● **PROBLEM STATEMENT**: Please reproduce the data below exactly, from the first line to the last.

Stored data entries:

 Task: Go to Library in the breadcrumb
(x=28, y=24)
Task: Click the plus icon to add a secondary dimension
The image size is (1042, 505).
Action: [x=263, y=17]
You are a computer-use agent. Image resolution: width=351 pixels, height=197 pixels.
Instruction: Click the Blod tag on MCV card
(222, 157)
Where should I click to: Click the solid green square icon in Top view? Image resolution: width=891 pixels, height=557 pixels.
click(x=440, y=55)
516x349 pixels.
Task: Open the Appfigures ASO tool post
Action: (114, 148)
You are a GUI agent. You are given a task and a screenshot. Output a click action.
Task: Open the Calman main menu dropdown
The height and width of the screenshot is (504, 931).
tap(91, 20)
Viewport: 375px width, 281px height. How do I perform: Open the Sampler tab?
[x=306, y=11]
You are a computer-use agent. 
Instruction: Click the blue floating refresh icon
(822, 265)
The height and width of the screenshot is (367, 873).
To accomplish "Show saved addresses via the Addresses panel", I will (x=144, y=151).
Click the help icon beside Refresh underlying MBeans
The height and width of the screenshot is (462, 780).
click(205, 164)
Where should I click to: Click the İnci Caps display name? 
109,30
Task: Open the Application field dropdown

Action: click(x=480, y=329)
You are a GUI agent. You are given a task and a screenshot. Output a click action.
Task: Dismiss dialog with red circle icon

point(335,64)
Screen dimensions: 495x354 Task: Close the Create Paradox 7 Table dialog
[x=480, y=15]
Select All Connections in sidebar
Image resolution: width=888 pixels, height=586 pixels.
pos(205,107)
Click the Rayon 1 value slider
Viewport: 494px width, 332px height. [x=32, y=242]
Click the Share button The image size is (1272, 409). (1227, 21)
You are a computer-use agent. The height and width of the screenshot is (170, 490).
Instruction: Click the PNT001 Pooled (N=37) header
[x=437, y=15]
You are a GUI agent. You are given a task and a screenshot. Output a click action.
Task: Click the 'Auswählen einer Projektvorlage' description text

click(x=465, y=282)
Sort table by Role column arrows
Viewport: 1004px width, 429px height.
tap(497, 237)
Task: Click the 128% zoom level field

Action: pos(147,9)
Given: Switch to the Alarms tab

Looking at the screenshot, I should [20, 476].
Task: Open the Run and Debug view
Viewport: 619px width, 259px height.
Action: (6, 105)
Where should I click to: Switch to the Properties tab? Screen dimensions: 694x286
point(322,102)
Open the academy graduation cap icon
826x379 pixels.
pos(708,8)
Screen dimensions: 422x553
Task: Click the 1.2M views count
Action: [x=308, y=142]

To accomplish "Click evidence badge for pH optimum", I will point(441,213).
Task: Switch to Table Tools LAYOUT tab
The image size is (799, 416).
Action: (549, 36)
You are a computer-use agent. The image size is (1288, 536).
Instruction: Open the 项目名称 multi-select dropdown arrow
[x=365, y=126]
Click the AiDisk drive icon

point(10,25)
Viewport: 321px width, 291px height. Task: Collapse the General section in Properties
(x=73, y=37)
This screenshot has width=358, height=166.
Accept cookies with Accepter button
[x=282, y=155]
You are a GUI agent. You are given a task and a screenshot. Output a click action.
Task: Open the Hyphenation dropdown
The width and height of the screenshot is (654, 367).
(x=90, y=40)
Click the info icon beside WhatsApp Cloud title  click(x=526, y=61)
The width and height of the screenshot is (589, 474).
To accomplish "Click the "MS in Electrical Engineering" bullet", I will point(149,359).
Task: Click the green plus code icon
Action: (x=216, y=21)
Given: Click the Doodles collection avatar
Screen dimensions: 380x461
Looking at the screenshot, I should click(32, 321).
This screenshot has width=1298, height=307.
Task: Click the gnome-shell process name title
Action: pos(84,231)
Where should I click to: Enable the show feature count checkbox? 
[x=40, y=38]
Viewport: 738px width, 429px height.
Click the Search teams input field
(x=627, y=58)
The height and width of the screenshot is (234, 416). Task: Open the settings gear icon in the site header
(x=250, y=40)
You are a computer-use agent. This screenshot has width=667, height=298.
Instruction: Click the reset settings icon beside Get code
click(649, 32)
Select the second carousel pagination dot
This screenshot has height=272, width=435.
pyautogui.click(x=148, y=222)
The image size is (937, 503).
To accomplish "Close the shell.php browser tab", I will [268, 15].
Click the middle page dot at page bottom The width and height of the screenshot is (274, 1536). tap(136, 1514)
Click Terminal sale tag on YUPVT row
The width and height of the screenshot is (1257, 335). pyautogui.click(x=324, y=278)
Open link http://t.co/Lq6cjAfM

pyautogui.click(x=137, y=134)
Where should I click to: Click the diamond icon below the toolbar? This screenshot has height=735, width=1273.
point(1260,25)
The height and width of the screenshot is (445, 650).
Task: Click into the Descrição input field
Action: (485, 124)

● **COMPLETED TASK**:
 Task: Go to Library in the breadcrumb
(x=28, y=24)
Task: Click the plus icon to add a secondary dimension
The image size is (1042, 505).
Action: [x=263, y=17]
You are a computer-use agent. Image resolution: width=351 pixels, height=197 pixels.
Instruction: Click the Blod tag on MCV card
(222, 157)
Where should I click to: Click the solid green square icon in Top view? Image resolution: width=891 pixels, height=557 pixels.
click(x=440, y=55)
516x349 pixels.
Task: Open the Appfigures ASO tool post
Action: (114, 148)
You are a GUI agent. You are given a task and a screenshot. Output a click action.
Task: Open the Calman main menu dropdown
The height and width of the screenshot is (504, 931).
tap(91, 20)
Viewport: 375px width, 281px height. How do I perform: Open the Sampler tab?
[x=306, y=11]
You are a computer-use agent. 
Instruction: Click the blue floating refresh icon
(822, 265)
The height and width of the screenshot is (367, 873).
To accomplish "Show saved addresses via the Addresses panel", I will (x=144, y=151).
Click the help icon beside Refresh underlying MBeans
The height and width of the screenshot is (462, 780).
click(205, 164)
Where should I click to: Click the İnci Caps display name? 
109,30
Task: Open the Application field dropdown

Action: click(x=480, y=329)
You are a GUI agent. You are given a task and a screenshot. Output a click action.
Task: Dismiss dialog with red circle icon

point(335,64)
Screen dimensions: 495x354 Task: Close the Create Paradox 7 Table dialog
[x=480, y=15]
Select All Connections in sidebar
Image resolution: width=888 pixels, height=586 pixels.
pos(205,107)
Click the Rayon 1 value slider
Viewport: 494px width, 332px height. [x=32, y=242]
Click the Share button The image size is (1272, 409). (1227, 21)
You are a computer-use agent. The height and width of the screenshot is (170, 490).
Instruction: Click the PNT001 Pooled (N=37) header
[x=437, y=15]
You are a GUI agent. You are given a task and a screenshot. Output a click action.
Task: Click the 'Auswählen einer Projektvorlage' description text

click(x=465, y=282)
Sort table by Role column arrows
Viewport: 1004px width, 429px height.
tap(497, 237)
Task: Click the 128% zoom level field

Action: pos(147,9)
Given: Switch to the Alarms tab

Looking at the screenshot, I should [20, 476].
Task: Open the Run and Debug view
Viewport: 619px width, 259px height.
Action: (6, 105)
Where should I click to: Switch to the Properties tab? Screen dimensions: 694x286
point(322,102)
Open the academy graduation cap icon
826x379 pixels.
pos(708,8)
Screen dimensions: 422x553
Task: Click the 1.2M views count
Action: [x=308, y=142]

To accomplish "Click evidence badge for pH optimum", I will point(441,213).
Task: Switch to Table Tools LAYOUT tab
The image size is (799, 416).
Action: (549, 36)
You are a computer-use agent. The image size is (1288, 536).
Instruction: Open the 项目名称 multi-select dropdown arrow
[x=365, y=126]
Click the AiDisk drive icon

point(10,25)
Viewport: 321px width, 291px height. Task: Collapse the General section in Properties
(x=73, y=37)
This screenshot has width=358, height=166.
Accept cookies with Accepter button
[x=282, y=155]
You are a GUI agent. You are given a task and a screenshot. Output a click action.
Task: Open the Hyphenation dropdown
The width and height of the screenshot is (654, 367).
(x=90, y=40)
Click the info icon beside WhatsApp Cloud title  click(x=526, y=61)
The width and height of the screenshot is (589, 474).
To accomplish "Click the "MS in Electrical Engineering" bullet", I will point(149,359).
Task: Click the green plus code icon
Action: (x=216, y=21)
Given: Click the Doodles collection avatar
Screen dimensions: 380x461
Looking at the screenshot, I should click(32, 321).
This screenshot has width=1298, height=307.
Task: Click the gnome-shell process name title
Action: pos(84,231)
Where should I click to: Enable the show feature count checkbox? 
[x=40, y=38]
Viewport: 738px width, 429px height.
Click the Search teams input field
(x=627, y=58)
The height and width of the screenshot is (234, 416). Task: Open the settings gear icon in the site header
(x=250, y=40)
You are a computer-use agent. This screenshot has width=667, height=298.
Instruction: Click the reset settings icon beside Get code
click(649, 32)
Select the second carousel pagination dot
This screenshot has height=272, width=435.
pyautogui.click(x=148, y=222)
The image size is (937, 503).
To accomplish "Close the shell.php browser tab", I will [268, 15].
Click the middle page dot at page bottom The width and height of the screenshot is (274, 1536). tap(136, 1514)
Click Terminal sale tag on YUPVT row
The width and height of the screenshot is (1257, 335). pyautogui.click(x=324, y=278)
Open link http://t.co/Lq6cjAfM

pyautogui.click(x=137, y=134)
Where should I click to: Click the diamond icon below the toolbar? This screenshot has height=735, width=1273.
point(1260,25)
The height and width of the screenshot is (445, 650).
Task: Click into the Descrição input field
Action: (485, 124)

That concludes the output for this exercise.